Les Innus pourront aussi instaurer un «système de justice innu ... sur leur territoire... prévoir l'organisation d'un tribunal dont les décisions seront exécutoires au Québec». Afin de permettre l'organisation de toutes les structures nécessaires à la gestion de ce territoire appelé Nitassinan, le gouvernement du Québec propose la coquette somme de 102,5 millions $ en indemnités pour les développements passés dont ceux relié à l'hydroélectricité. Quant au gouvernement du Canada, il devra donner 275,5 millions $. Ces montants seront versés à la signature du traité et portent intérêt depuis le 1er janvier 2002. Cette entente n'empêche pas les Innus de participer aux programmes existant des gouvernements et ceux destinés spécialement aux autochtones et d'en bénéficier comme ils l'ont toujours fait (exemption d'impôt, de taxes, etc.). Il est à noter que présentement rien n'est précisé au sujet des terrains privés, municipaux, réserves écologiques, parc gouvernementaux, etc... C'est à venir.

Redevances

Enfin, «les Innus auront droit à une part des redevances perçues par le Québec sur les ressources naturelles de tout ce territoire. «La définition de cette part sera fixée dans le traité, mais ne sera pas inférieure à 3%.» Pourtant le régime seigneurial a été aboli au Québec au milieu du XIXe siècle. Pourquoi créer deux catégories de citoyens vivant sur un même territoire où tous doivent contribuer à la richesse collective? Pourquoi les non-autochtones deviendraient-ils censitaires sur leur propre territoire? Toutes ces informations sont consternantes et on est en droit de se demander si les autres groupes autochtones emboîteront le pas et ce qui restera du Québec actuel.

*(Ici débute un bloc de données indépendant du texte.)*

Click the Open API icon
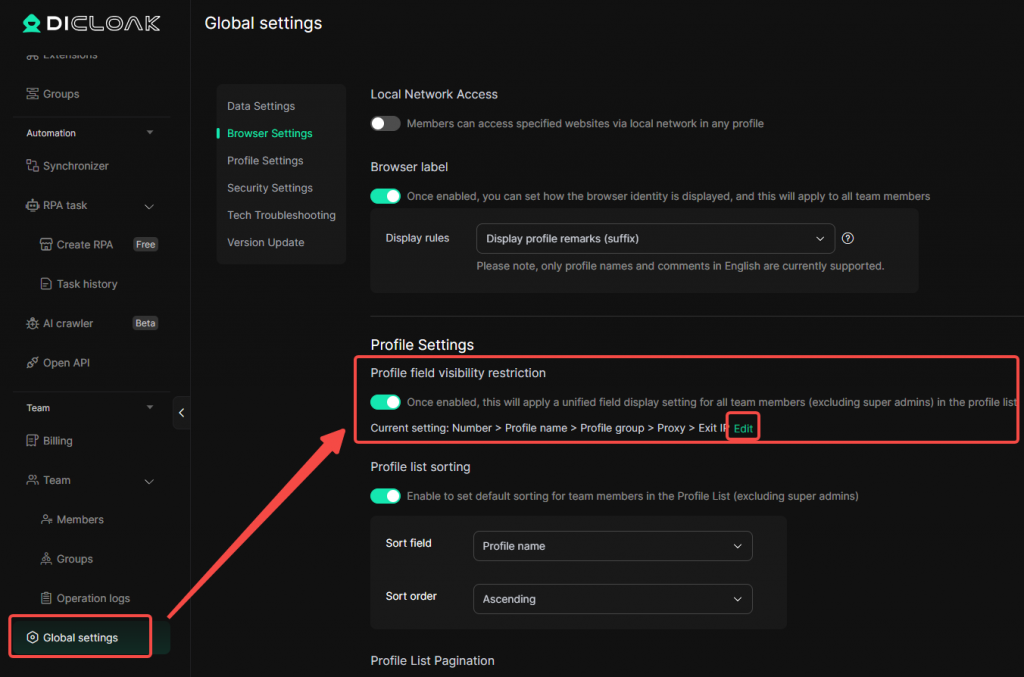This screenshot has height=677, width=1024. 33,363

Est-il possible qu'un gouvernement permette à 16 000 personnes de déposséder sans même les consulter (enfin une bonne raison de faire un référendum) 8 millions de Québécois de ce qui leur appartient aussi et qu'ils ont contribué à construire?

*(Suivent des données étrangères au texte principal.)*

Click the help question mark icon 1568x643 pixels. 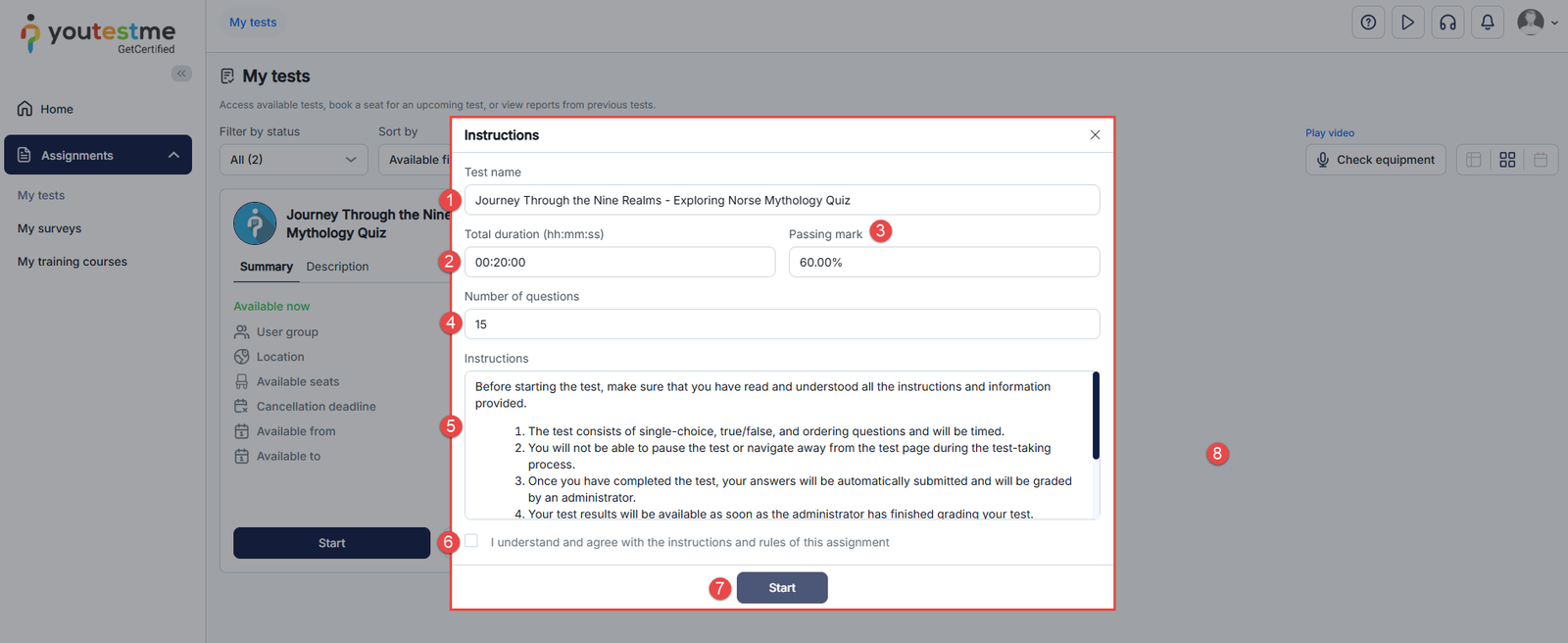[1368, 23]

À tous les Innus je demande quelle fut leur contribution au développement du Québec actuel et quand vont-ils à leur tour nous dédommager pour toutes les améliorations apportées à leur qualité de vie et leur enrichissement collectif.

Quant à vous, nos dirigeants, quand cesserez-vous d'avoir peur de vous affirmer et d'être trop conciliants ? Vous avez été élus pour représenter les intérêts de tous, et non pour nous vendre à une minorité par le biais d'un traité gardé bien secret.. Ne serait-il pas temps que les autochtones assument leurs responsabilités et contribuent à développer le Québec?